Your goal: Begin at the line that contains "You are a GUI" and go through the end of the data below. Arrange those lines as a JSON list of strings, one string per line, with blank lines and pictures left out.

____ Material for the task

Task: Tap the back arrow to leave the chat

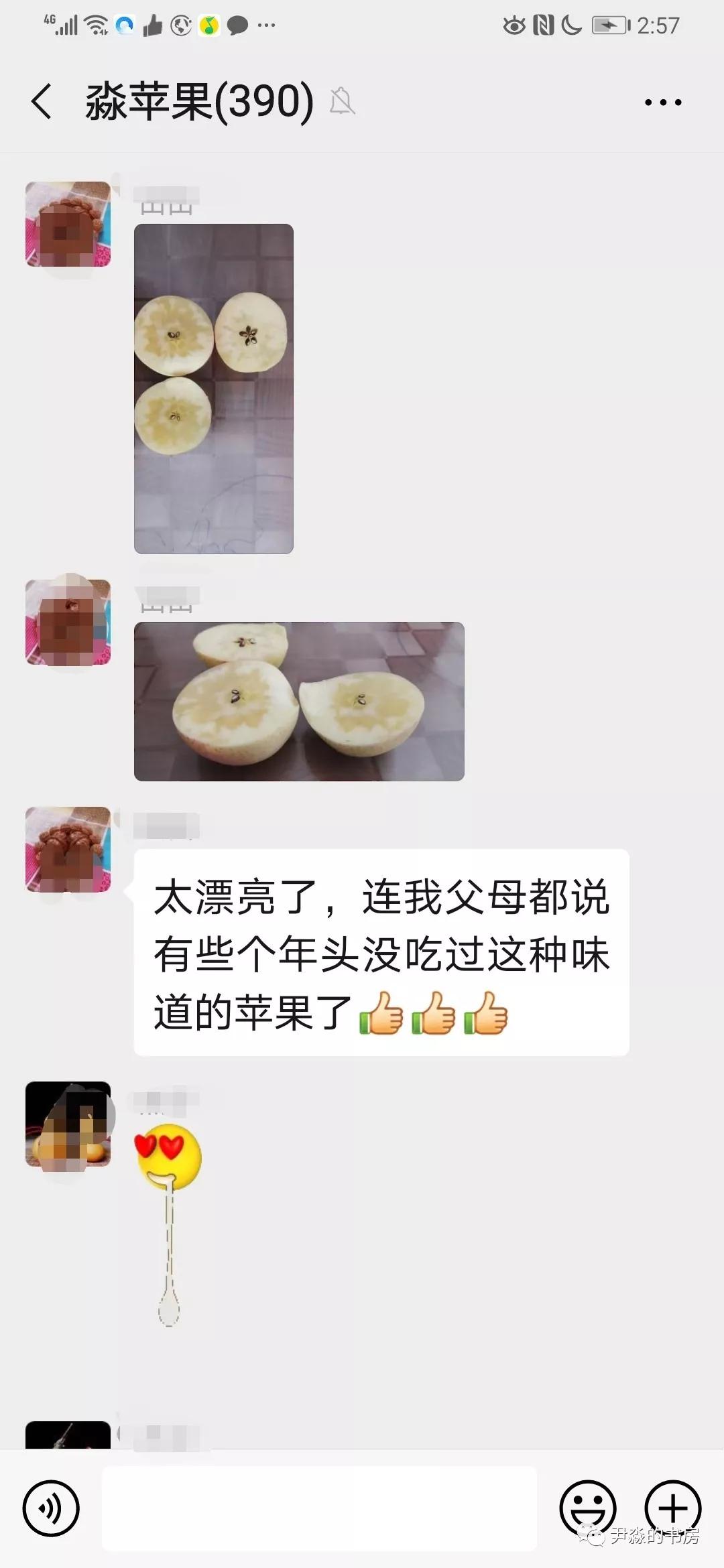Action: click(40, 102)
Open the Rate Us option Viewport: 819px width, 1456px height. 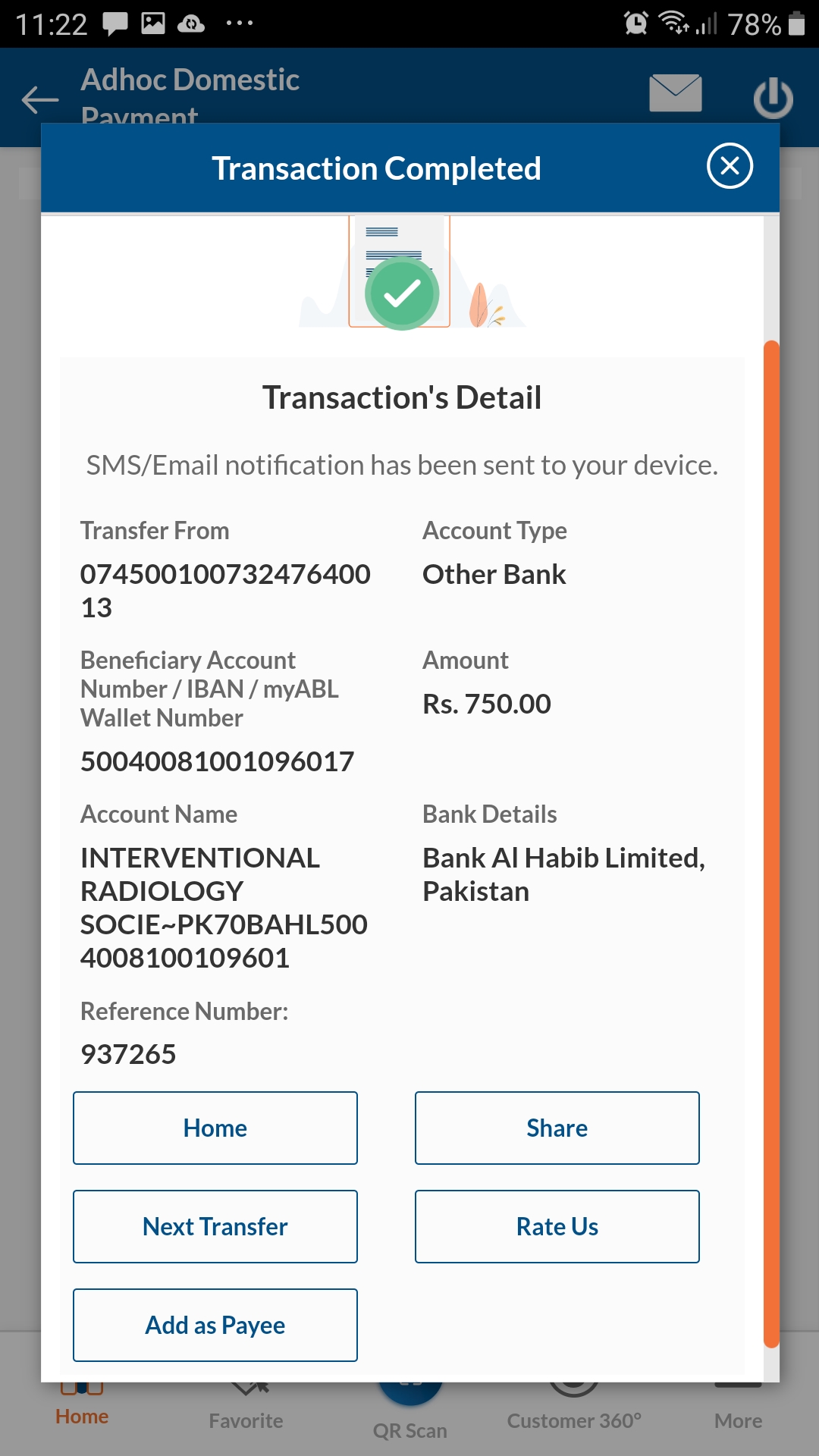click(x=557, y=1226)
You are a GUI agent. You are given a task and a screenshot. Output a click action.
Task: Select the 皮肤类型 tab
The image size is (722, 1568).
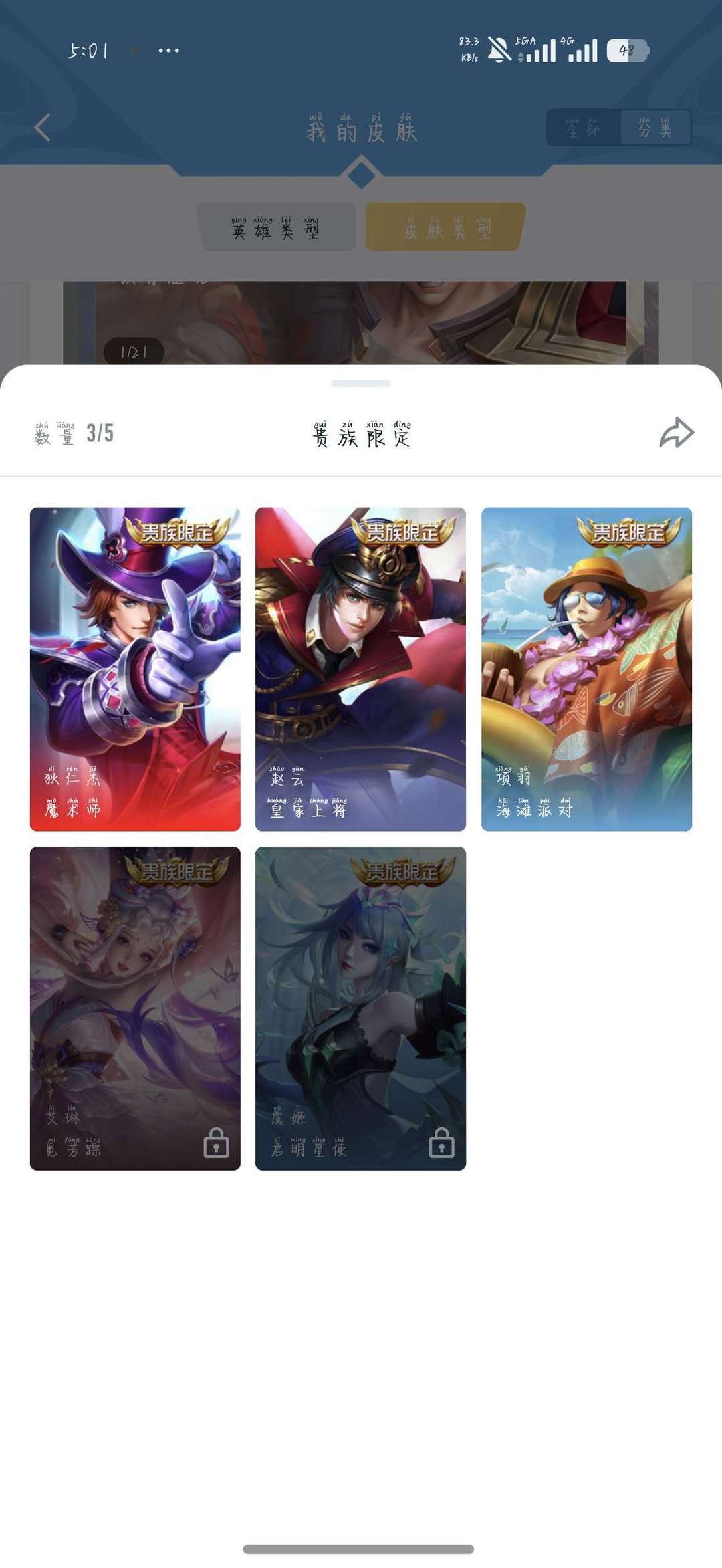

________

Result of the exercise:
[
  "You are a GUI agent. You are given a task and a screenshot. Output a click action.",
  "Task: Select the 皮肤类型 tab",
  "The image size is (722, 1568)."
]